Net Price vs. Sticker Price

November 29, 2005

For several years, some experts on college financial aid have sought to change the conversation about college prices, arguing that sky-is-falling rhetoric about skyrocketing tuition exaggerates the extent of the problem. To understand the real pain for students and families, they have argued, "net price" (what colleges charge students to attend minus the amount of financial aid the students receive) provides a clearer picture of what a higher education actually costs -- and tends to make the situation look less dire.

The argument can seem self-serving when it comes from college officials themselves. But a report released Monday by the U.S. Education Department's National Center for Education Statistics generally endorses the view that policy makers should use net prices, not just sticker prices, in assessing students' higher education costs -- and shows that the median net price paid by first-time freshmen from 1999 to 2002 rose at a significantly slower pace than did the median price of attendance for students at all types of institutions.

But that doesn't mean celebration is in order: Even the increases in net prices outpaced inflation during that period, and the picture for students is likely to have worsened in the last few years because the amount of available grant aid has grown at a slower pace than it had previously.

"This is a strong warning that looking only at the published price of tuition creates a panic that is largely unwarranted," said Sandy Baum, an economics professor at Skidmore College and consultant to the College Board. "And it's great if the net price is growing more slowly than the published price. But it is still growing, so let's not be sanguine, because students still have to pay more."

Added Arthur M. Hauptman, a consultant who specializes in higher education finance: "The basic underlying premise is that the increase in aid is not keeping up with the increase in the price."
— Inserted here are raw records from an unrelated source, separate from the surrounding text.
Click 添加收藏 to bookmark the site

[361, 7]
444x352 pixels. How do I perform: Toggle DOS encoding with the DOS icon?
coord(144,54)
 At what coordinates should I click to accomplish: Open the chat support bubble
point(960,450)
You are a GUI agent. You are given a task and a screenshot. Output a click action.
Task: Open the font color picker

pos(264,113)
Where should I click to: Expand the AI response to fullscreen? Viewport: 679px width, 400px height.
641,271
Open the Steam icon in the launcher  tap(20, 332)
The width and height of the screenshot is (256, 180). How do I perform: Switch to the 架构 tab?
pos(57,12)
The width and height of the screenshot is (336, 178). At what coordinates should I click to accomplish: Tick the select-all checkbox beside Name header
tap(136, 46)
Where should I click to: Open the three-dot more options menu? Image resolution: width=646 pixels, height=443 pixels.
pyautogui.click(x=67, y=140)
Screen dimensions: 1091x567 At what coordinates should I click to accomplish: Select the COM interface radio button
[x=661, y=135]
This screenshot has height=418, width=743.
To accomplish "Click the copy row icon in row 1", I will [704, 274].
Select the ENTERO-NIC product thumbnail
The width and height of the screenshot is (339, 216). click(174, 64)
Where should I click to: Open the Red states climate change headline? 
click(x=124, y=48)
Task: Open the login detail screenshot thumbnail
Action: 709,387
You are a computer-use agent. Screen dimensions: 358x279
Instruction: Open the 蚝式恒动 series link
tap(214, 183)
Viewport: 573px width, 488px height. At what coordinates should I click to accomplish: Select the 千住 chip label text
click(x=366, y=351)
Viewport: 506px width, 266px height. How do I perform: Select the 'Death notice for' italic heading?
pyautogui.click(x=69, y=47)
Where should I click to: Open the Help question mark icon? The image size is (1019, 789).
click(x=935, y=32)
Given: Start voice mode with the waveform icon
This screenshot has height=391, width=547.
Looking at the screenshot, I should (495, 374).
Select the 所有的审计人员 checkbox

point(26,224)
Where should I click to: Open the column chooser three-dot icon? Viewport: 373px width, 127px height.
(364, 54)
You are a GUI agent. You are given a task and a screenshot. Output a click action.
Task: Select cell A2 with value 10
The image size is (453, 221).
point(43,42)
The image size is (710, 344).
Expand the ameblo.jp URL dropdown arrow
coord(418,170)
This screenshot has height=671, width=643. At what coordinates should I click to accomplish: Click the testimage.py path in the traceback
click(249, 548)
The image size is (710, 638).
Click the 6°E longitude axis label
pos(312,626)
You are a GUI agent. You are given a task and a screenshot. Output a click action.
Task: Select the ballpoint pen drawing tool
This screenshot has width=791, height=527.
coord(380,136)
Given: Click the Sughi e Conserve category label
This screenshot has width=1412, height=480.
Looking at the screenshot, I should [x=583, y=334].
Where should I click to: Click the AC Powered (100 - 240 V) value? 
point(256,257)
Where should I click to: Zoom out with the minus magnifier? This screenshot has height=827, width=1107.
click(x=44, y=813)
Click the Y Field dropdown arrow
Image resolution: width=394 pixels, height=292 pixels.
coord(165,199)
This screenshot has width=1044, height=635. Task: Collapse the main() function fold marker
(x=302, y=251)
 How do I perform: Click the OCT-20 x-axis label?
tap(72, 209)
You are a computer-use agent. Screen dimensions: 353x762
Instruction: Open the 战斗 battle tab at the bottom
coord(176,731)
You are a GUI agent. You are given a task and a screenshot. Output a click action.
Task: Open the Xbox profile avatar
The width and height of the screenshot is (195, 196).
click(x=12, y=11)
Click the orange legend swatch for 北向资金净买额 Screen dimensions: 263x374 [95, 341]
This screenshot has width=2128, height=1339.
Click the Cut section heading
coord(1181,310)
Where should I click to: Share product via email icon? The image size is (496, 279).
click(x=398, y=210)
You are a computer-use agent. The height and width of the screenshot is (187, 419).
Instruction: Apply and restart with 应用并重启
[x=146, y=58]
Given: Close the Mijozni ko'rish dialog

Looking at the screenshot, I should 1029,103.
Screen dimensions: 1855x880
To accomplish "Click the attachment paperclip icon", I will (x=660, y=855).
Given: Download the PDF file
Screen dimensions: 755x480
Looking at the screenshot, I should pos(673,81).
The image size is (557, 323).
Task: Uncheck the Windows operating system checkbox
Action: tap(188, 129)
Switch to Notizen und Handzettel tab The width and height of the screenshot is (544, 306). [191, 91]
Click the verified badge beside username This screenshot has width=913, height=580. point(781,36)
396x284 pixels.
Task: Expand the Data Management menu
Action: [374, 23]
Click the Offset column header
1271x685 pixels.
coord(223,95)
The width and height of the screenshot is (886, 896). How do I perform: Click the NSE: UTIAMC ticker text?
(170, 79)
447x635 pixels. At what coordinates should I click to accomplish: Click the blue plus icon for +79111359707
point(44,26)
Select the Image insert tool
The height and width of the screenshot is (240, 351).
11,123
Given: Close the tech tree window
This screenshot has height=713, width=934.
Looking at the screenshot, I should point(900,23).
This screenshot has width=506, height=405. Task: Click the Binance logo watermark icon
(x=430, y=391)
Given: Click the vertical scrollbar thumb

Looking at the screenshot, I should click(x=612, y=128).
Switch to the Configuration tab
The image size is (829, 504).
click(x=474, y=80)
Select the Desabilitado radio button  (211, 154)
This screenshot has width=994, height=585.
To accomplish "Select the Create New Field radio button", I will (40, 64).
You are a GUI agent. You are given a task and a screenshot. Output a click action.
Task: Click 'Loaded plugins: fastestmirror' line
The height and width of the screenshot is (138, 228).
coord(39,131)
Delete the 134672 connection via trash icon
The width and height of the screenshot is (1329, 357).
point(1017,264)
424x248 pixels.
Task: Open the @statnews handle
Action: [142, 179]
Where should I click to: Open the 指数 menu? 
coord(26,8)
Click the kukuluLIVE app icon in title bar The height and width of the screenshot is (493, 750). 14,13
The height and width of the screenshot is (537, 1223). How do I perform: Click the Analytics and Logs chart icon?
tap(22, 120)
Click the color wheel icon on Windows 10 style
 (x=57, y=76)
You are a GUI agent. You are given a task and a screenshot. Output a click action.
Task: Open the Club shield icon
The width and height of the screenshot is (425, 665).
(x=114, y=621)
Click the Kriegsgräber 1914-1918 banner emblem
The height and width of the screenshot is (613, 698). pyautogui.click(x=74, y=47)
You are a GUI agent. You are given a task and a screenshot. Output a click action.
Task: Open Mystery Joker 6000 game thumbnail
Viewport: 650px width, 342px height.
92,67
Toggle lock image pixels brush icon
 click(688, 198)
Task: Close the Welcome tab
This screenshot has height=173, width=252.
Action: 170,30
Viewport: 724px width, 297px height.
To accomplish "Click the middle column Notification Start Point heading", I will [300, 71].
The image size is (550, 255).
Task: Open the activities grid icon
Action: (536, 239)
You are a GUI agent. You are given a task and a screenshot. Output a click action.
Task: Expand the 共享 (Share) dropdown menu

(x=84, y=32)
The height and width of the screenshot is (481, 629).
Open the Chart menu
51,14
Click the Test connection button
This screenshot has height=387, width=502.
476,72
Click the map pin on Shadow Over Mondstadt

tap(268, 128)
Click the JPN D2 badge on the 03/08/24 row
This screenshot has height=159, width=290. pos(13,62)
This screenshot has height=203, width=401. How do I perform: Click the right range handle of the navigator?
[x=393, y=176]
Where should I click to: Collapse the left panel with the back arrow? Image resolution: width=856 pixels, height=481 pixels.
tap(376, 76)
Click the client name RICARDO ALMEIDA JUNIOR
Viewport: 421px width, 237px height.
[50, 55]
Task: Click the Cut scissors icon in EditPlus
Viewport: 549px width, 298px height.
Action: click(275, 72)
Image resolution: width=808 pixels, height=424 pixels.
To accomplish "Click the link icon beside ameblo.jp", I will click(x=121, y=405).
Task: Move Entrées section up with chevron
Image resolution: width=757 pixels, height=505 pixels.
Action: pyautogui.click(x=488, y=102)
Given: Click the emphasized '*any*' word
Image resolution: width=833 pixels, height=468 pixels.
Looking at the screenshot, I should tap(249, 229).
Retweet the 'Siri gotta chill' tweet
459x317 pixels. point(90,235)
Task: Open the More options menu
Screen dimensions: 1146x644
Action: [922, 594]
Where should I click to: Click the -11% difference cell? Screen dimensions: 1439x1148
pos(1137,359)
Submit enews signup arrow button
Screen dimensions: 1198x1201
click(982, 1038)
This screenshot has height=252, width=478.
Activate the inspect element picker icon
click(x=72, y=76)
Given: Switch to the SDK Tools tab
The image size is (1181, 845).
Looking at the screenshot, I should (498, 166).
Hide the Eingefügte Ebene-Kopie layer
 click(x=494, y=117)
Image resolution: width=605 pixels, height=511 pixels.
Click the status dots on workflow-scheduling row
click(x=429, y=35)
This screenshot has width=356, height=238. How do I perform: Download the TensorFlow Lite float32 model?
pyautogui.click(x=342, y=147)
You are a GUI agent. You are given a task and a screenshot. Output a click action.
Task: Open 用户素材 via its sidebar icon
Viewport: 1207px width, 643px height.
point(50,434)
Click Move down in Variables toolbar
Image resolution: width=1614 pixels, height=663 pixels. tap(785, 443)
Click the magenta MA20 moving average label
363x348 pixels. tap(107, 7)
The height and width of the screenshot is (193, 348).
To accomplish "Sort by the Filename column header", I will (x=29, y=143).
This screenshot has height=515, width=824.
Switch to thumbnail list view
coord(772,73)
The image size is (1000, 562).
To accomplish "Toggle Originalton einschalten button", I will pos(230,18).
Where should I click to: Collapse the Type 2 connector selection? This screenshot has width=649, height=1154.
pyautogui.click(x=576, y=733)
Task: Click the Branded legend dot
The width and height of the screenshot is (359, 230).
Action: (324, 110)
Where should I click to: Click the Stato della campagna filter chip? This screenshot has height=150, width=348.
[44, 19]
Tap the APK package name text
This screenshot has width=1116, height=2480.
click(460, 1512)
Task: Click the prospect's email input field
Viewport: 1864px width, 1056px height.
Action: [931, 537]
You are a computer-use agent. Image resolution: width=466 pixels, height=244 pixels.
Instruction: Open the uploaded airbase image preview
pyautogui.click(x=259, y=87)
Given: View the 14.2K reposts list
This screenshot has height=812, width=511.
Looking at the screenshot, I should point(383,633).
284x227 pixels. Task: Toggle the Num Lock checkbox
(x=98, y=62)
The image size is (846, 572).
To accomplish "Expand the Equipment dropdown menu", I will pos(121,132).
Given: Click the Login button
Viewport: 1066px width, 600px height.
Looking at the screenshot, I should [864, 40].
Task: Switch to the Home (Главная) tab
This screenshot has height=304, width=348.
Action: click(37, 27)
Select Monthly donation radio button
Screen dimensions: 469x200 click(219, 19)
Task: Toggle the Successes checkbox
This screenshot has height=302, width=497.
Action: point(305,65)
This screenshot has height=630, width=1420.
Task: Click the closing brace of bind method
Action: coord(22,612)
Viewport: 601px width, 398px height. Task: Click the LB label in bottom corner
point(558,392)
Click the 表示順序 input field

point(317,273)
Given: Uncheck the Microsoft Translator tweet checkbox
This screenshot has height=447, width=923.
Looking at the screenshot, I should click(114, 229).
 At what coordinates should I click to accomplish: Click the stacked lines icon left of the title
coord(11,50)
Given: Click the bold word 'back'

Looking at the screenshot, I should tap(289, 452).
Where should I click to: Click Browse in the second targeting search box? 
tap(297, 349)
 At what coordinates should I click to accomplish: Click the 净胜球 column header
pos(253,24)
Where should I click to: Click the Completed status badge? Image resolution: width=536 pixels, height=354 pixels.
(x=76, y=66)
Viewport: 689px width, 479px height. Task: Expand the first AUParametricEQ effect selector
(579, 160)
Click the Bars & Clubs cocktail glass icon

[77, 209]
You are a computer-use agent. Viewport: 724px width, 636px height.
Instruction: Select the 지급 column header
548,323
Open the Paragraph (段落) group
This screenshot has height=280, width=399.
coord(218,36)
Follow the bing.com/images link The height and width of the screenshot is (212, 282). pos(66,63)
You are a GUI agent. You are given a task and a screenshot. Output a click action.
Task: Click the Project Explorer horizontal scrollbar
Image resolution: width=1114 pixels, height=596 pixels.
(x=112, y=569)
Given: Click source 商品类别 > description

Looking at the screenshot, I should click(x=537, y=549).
The NCES report, "Changes in Patterns of Prices and Financial Aid," acknowledges its limitations. It notes, first and foremost, that it focuses on what different types of institutions charge their students, not what different types of students pay. So it doesn't, for instance, provide any sense of whether colleges are treating students from low-income families differently from those with high incomes. The report also focuses on data for full-time, degree seeking freshmen, who represent 87 percent of all students at private nonprofit institutions but only 12 percent of students at public two-year colleges.

The report provides detailed information on four major sectors of higher education: public four year, private nonprofit four year, public two year, and for-profit less than four year institutions. In all cases, the median increase in net price (including grants but not loans) was smaller than the median increase in the price of attendance.

But for all sectors other than public community colleges, the report found, the three-year increase in net price exceeded inflation for the period, by 2.8 percent for four-year publics, 3.2 percent at for-profit colleges, and 4.4 percent at four-year private institutions. The increase at two-year public institutions trailed inflation by 1.3 percent over the period.

Among other findings:

  • In all sectors, institutions that charged tuitions higher than the median tended to have seen larger increases in net prices than institutions at the median.
  • In all sectors, net prices appeared to increase less at colleges that had a higher proportion of students receiving federal aid than those that had fewer students receiving such aid. That could provide evidence countering the suggestion that the awarding of federal aid leads to increases in tuition.
  • At private nonprofit colleges, "very selective" institutions increased their net prices at rates greater than institutions at the median.